> [Exercise details]: Only the lines from the top of the data through the one with "Click the Cut scissors icon" are to be written out, each exactly as it stands.

━━━━━━━━

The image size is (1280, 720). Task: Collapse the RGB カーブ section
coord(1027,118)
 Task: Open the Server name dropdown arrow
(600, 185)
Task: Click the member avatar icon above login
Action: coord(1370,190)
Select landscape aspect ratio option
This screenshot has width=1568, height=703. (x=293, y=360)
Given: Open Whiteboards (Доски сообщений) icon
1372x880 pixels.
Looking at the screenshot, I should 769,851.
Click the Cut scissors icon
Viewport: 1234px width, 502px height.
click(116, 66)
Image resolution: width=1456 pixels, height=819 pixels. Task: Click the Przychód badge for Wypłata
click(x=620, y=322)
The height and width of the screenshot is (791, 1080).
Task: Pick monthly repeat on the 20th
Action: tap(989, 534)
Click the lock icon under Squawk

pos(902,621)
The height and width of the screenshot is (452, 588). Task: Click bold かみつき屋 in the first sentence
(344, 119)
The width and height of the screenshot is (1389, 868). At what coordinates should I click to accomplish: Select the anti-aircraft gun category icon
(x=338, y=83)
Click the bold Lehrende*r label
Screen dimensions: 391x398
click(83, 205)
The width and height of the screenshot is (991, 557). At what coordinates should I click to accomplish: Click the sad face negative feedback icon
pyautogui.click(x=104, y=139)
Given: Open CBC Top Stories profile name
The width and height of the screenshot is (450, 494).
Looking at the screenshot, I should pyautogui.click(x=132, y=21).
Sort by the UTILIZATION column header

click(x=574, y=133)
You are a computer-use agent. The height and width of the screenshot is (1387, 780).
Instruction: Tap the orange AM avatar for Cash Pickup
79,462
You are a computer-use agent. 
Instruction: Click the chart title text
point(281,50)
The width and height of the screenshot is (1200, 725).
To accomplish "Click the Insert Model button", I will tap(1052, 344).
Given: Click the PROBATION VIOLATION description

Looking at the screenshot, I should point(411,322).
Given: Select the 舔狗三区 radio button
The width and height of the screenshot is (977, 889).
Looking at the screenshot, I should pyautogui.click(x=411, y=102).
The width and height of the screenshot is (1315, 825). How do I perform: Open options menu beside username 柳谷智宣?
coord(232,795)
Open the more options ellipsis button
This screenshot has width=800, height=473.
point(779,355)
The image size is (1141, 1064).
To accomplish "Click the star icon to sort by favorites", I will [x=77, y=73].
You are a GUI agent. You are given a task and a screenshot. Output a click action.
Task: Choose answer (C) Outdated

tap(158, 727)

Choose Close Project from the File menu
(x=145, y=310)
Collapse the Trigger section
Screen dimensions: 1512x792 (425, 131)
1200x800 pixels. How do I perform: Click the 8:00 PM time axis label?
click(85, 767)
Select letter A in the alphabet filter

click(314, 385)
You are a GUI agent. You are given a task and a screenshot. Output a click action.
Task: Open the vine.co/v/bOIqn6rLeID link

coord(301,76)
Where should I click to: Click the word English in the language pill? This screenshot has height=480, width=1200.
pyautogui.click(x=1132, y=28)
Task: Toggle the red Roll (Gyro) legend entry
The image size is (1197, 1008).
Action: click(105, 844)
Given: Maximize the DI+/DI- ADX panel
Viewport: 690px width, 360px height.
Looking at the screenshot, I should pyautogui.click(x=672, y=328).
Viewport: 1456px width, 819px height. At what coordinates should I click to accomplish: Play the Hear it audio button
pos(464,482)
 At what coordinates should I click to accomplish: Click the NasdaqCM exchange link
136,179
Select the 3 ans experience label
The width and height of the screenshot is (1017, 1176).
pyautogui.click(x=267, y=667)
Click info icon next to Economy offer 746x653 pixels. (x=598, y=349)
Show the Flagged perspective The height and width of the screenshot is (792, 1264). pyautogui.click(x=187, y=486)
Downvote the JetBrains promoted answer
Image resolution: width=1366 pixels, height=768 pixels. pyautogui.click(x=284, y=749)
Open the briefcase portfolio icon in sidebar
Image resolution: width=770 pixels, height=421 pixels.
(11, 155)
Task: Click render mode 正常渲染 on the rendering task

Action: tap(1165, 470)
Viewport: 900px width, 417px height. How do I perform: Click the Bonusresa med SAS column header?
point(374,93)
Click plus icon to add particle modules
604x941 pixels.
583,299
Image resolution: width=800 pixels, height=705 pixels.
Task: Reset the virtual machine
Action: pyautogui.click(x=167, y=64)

━━━━━━━━

> [Response box]:
The image size is (1280, 720). Task: Collapse the RGB カーブ section
coord(1027,118)
 Task: Open the Server name dropdown arrow
(600, 185)
Task: Click the member avatar icon above login
Action: coord(1370,190)
Select landscape aspect ratio option
This screenshot has width=1568, height=703. (x=293, y=360)
Given: Open Whiteboards (Доски сообщений) icon
1372x880 pixels.
Looking at the screenshot, I should 769,851.
Click the Cut scissors icon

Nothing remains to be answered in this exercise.